Arthur stormed off to one of the lavatories, where he locked himself to calm down. A year ago, when he wasn't yet the Chief Steward and was working in Economy, a young Spanish man named Antonio had boarded a Pan Atlantic flight from Malaga to Madrid and New York with a small child he always called Romano. The kid was grumpy as an old man and kept calling the older man a "bastard", to Arthur that was quite amusing. Suddenly, during the first leg of the trip, one of the engines caught fire after an explosion and the wing began leaking fuel. When they landed at Barajas, the fire spread to the fuselage. He opened the door and deployed the slide for the passengers to evacuate the burning aircraft. He went back into the cabin and grabbed the hand of the little boy, followed by his tutor, but an explosion shook the plane and he lost them in the thick smoke. Later on, he found out that they had gone, along with a few other passengers, lost to the front of the aircraft, the place more affected by the fire. He had blamed himself for the death of all those people, especially the little boy, but thanks to therapy and his lover Alfred was able to let it go.

When he came out of the lavatory, his crew was waiting for him in the First Class cabin and the captain was nowhere to be seen, so he took a deep breath and composed himself.

"Ok, listen, the captain told me that we would start boarding in a couple minutes. The flight is full until we get to London and then sixty passengers will deplane and ten more will board the flight to New York. I hope you behave in the way it's expected from the airline's personnel"

"Yes, sir"

“Your attention, please, Pan Atlantic Airways flight 103 to Rome and London boarding at Gate 1-15. Την προσοχή σας, παρακαλώ...”

The PA announcement could be heard throughout the Terminal in several languages, and the passengers started to get up from their seats and head to Gate 1-15. Toris got up from his comfortable couch, sighing, with his passport and ticket in the hand that was not holding his briefcase.
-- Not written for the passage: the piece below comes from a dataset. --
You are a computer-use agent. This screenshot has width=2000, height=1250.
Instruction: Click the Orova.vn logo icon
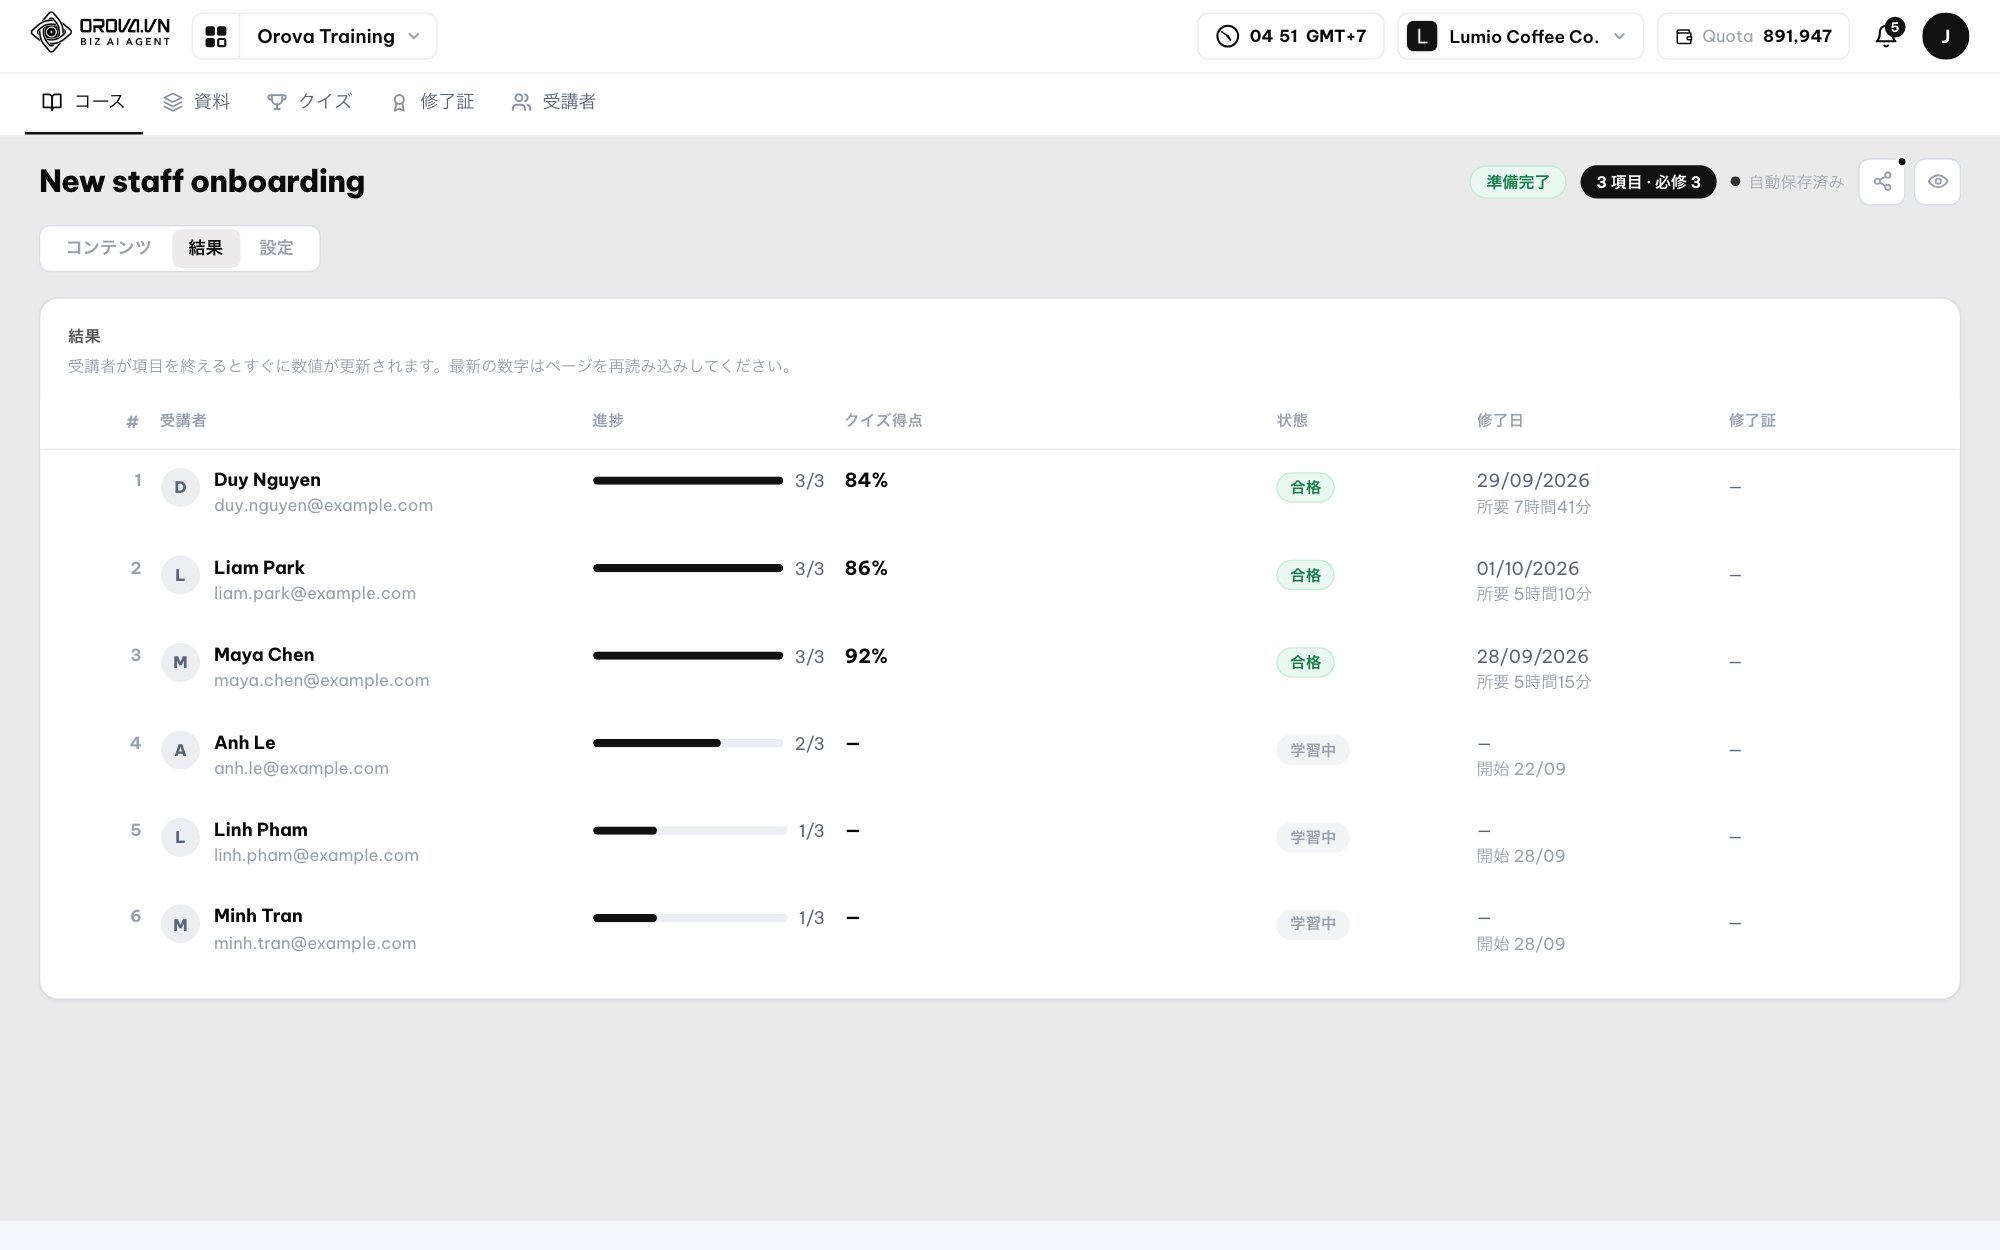[x=51, y=34]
The Edelstein couple got up also, and Elisabetta draped the shawl over her naked shoulders. Among the passengers that headed to the gate were Farah and Gupta, who was holding his bag too tightly to be something legal. They were talking in Arabic to each other.

“Were in Allah’s name is Sadiq?”

Farah asked quite upset and handing her ticket to the stewardess. She was wearing a black wig and a light blue skirt suit with white shoes and gloves.

“I don’t know, he should be here already!”

Gupta said, as upset as she was before giving his ticket to the stewardess after Farah boarded the plane.

Arthur and Feliks were receiving the passengers in the First Class cabin, as it was where the boarding was being made. Farah and Gupta, holding tight to his bag, made their way to the back of the plane, where they would be seated, and the First Class passengers took their seats in the front cabin. When it was Toris’ turn to board, he stopped in his tracks upon seeing the flight attendant which who he had dreamed for two years: Feliks.